- _Task details_:
Please restate each entry word for word.

- _Pixel coordinate grounding data_:
################

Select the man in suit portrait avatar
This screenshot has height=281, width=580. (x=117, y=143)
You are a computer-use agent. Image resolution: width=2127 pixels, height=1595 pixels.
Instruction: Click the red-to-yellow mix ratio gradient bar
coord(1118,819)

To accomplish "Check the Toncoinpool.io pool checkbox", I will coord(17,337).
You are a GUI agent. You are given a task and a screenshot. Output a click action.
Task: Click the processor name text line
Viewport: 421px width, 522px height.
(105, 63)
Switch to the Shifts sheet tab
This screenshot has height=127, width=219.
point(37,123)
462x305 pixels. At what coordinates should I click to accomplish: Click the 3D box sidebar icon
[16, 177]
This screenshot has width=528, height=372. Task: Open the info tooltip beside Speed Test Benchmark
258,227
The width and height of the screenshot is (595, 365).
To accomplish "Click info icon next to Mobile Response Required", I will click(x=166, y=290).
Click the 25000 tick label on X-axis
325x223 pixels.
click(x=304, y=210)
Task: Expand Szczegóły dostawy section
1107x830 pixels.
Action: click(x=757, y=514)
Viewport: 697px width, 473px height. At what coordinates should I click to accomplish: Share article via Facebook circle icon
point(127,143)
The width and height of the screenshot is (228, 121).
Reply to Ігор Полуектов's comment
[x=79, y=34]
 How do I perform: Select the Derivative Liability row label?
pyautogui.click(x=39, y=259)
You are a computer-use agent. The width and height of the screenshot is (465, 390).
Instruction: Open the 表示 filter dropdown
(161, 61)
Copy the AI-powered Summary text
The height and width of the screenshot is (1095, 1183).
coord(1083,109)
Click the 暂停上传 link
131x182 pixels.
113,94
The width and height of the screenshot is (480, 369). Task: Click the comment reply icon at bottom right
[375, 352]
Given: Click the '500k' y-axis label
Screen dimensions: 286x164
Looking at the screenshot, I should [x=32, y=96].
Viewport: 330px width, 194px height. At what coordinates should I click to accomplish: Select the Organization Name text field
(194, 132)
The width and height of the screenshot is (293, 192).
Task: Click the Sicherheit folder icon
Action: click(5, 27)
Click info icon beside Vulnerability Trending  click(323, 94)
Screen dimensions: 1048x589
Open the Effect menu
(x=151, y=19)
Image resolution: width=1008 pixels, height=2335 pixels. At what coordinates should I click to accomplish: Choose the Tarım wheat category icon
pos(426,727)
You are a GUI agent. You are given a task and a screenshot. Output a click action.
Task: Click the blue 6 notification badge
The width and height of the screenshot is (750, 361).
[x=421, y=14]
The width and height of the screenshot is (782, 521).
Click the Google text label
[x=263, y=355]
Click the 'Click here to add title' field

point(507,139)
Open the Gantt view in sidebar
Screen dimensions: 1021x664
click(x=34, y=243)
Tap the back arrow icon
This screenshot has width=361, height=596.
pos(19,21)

################

- _Response_:
Select the man in suit portrait avatar
This screenshot has height=281, width=580. (x=117, y=143)
You are a computer-use agent. Image resolution: width=2127 pixels, height=1595 pixels.
Instruction: Click the red-to-yellow mix ratio gradient bar
coord(1118,819)

To accomplish "Check the Toncoinpool.io pool checkbox", I will coord(17,337).
You are a GUI agent. You are given a task and a screenshot. Output a click action.
Task: Click the processor name text line
Viewport: 421px width, 522px height.
(105, 63)
Switch to the Shifts sheet tab
This screenshot has height=127, width=219.
point(37,123)
462x305 pixels. At what coordinates should I click to accomplish: Click the 3D box sidebar icon
[16, 177]
This screenshot has width=528, height=372. Task: Open the info tooltip beside Speed Test Benchmark
258,227
The width and height of the screenshot is (595, 365).
To accomplish "Click info icon next to Mobile Response Required", I will click(x=166, y=290).
Click the 25000 tick label on X-axis
325x223 pixels.
click(x=304, y=210)
Task: Expand Szczegóły dostawy section
1107x830 pixels.
Action: click(x=757, y=514)
Viewport: 697px width, 473px height. At what coordinates should I click to accomplish: Share article via Facebook circle icon
point(127,143)
The width and height of the screenshot is (228, 121).
Reply to Ігор Полуектов's comment
[x=79, y=34]
 How do I perform: Select the Derivative Liability row label?
pyautogui.click(x=39, y=259)
You are a computer-use agent. The width and height of the screenshot is (465, 390).
Instruction: Open the 表示 filter dropdown
(161, 61)
Copy the AI-powered Summary text
The height and width of the screenshot is (1095, 1183).
coord(1083,109)
Click the 暂停上传 link
131x182 pixels.
113,94
The width and height of the screenshot is (480, 369). Task: Click the comment reply icon at bottom right
[375, 352]
Given: Click the '500k' y-axis label
Screen dimensions: 286x164
Looking at the screenshot, I should [x=32, y=96].
Viewport: 330px width, 194px height. At what coordinates should I click to accomplish: Select the Organization Name text field
(194, 132)
The width and height of the screenshot is (293, 192).
Task: Click the Sicherheit folder icon
Action: click(5, 27)
Click info icon beside Vulnerability Trending  click(323, 94)
Screen dimensions: 1048x589
Open the Effect menu
(x=151, y=19)
Image resolution: width=1008 pixels, height=2335 pixels. At what coordinates should I click to accomplish: Choose the Tarım wheat category icon
pos(426,727)
You are a GUI agent. You are given a task and a screenshot. Output a click action.
Task: Click the blue 6 notification badge
The width and height of the screenshot is (750, 361).
[x=421, y=14]
The width and height of the screenshot is (782, 521).
Click the Google text label
[x=263, y=355]
Click the 'Click here to add title' field

point(507,139)
Open the Gantt view in sidebar
Screen dimensions: 1021x664
click(x=34, y=243)
Tap the back arrow icon
This screenshot has width=361, height=596.
pos(19,21)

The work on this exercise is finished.